Dormir película salta de la habitación a la sala de cine

Todos comenzamosa demostrar emoción cuando somos parte de  planes para ver una película donde un amigo o con nuestra pareja en su casa. Allí una cobija y unas palomitas caseras complementan la escena en la cual muy probablemente terminaremos roncando mientras el héroe salva a su mejor amigo de los disparos o el monstruo destruye parte de la ciudad.

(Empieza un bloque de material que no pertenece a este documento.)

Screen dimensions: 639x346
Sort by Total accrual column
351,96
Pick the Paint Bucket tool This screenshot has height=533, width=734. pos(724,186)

Eso se debe a que dormir película es en sí un plan, una excusa para estar junto a alguien o un acompañamiento de ruido para una siesta. Es por ello que alrededor del mundo se ha expandido la idea de crear cines especializados para aquellos que duermen las creaciones de hollywood.


Este tipo de acondicionamiento de los cines comenzó como una campaña publicitaria de Ikea que para promocionar su nueva linea de camas reconstruyó una sala entera del salón de música parisina Olympia en Grecia.


Aunque era solo una campaña temporal, la idea no le pareció tan descabellada a inversionistas asiáticos que decidieron volverlo una constante en el lejano oriente.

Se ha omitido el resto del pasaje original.